## WORK REQUIRED
All lines from the one containing "Click the Key pass. percentile bar" to the end of the entries below should be output exactly as they appear. No other lines should be output.

Dataset excerpts:

+++

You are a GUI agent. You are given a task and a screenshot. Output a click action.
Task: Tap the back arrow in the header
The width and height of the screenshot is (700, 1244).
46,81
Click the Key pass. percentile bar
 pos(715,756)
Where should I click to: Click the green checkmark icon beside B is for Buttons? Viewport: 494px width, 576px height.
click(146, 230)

+++

## REPLY TO THE TASK
Click the Key pass. percentile bar
 pos(715,756)
Where should I click to: Click the green checkmark icon beside B is for Buttons? Viewport: 494px width, 576px height.
click(146, 230)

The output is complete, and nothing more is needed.